Either way it is one headache that Roeder could well have done without ahead of such a crucial spell of games.
In the meantime, the club this morning announced that it would mark the passing of Canary legend Graham Paddon with a minute's round of applause before this weekend's clash with Coventry City – for whom Paddon also played.
The 57-year-old midfielder, who died suddenly at his Norfolk home, will always be remembered for his stunning hat-trick in the 3-0 League Cup quarter-final against Arsenal at Highbury in 1972 as Ron Saunders' promotion-winning side arguably hit the peak of their playing powers.
Midfield partner and former City No2 Doug Livermore was among those who paid tribute to Paddon today.
“Graham was an excellent player,” Livermore told the club's official website.
“He was a major influence in the promotion side of 1971-72 under Ron Saunders and we always kept in touch since we met as players at Norwich 36 years ago.
“He was a great man and a good friend and will be sorely missed by all thos ewho knew him.”

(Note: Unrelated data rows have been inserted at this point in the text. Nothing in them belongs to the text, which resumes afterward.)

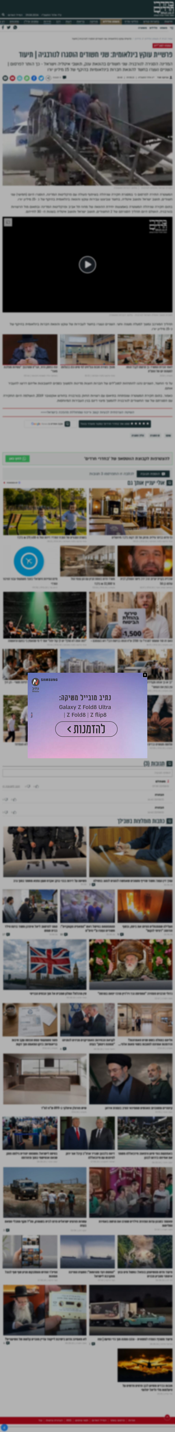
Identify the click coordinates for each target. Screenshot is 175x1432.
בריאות (81, 21)
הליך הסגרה (138, 435)
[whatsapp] (27, 78)
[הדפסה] (19, 78)
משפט (163, 28)
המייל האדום (15, 15)
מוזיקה (94, 21)
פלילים (153, 28)
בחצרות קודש (151, 21)
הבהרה (159, 805)
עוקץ (168, 435)
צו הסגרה (155, 435)
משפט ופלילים (111, 21)
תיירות (47, 21)
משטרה (142, 28)
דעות (68, 21)
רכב (58, 21)
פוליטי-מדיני (131, 21)
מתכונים (14, 21)
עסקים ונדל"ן (31, 21)
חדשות (168, 21)
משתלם (161, 792)
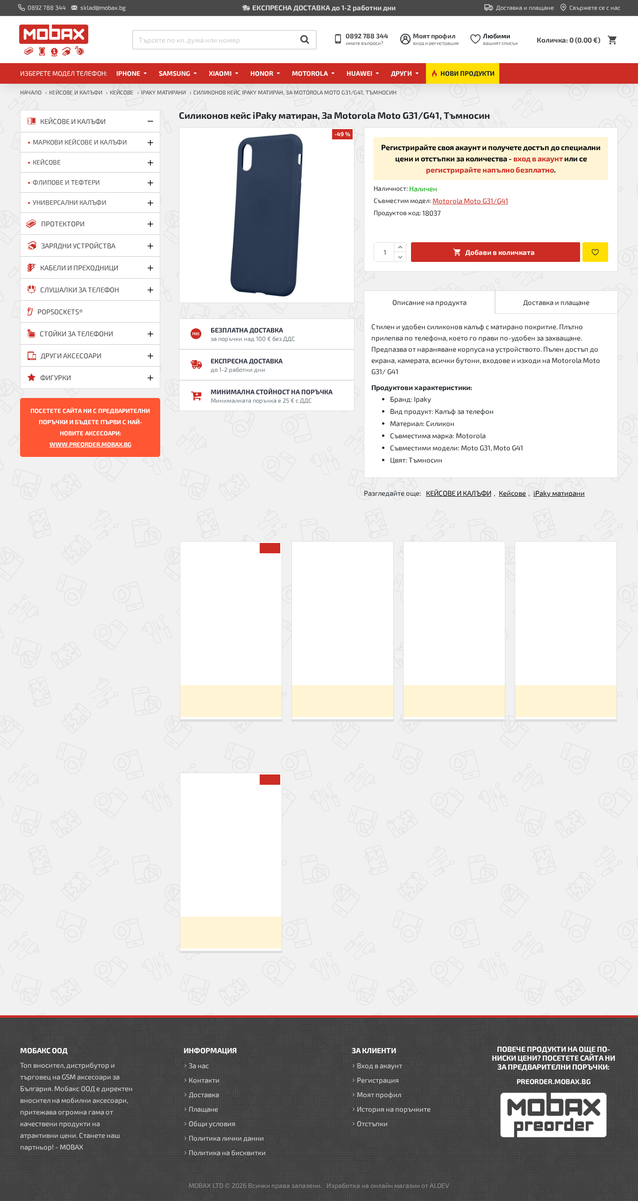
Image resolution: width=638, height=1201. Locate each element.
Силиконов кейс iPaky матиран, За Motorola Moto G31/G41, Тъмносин (231, 893)
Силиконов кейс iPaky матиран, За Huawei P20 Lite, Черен (231, 661)
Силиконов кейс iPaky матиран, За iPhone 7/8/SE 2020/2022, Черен (343, 661)
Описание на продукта (429, 302)
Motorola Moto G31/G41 (470, 200)
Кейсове (122, 92)
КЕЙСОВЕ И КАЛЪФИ (75, 92)
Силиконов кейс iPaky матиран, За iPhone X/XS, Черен (565, 661)
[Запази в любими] (595, 252)
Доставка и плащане (556, 302)
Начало (31, 92)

Ex-Canary manager Dave Stringer added: “He was a terrific player for Norwich City and was a member of the eam that won promotion to the First Division for the first time.
“He was very much an integral part of that team and his contribution to us going up can't be underestimated.”
Paddon played 340 games for the Norfolk club in two spells, scoring 37 goals. He leaves a partner, Sandra, and three children Guy, Jenny and Heather.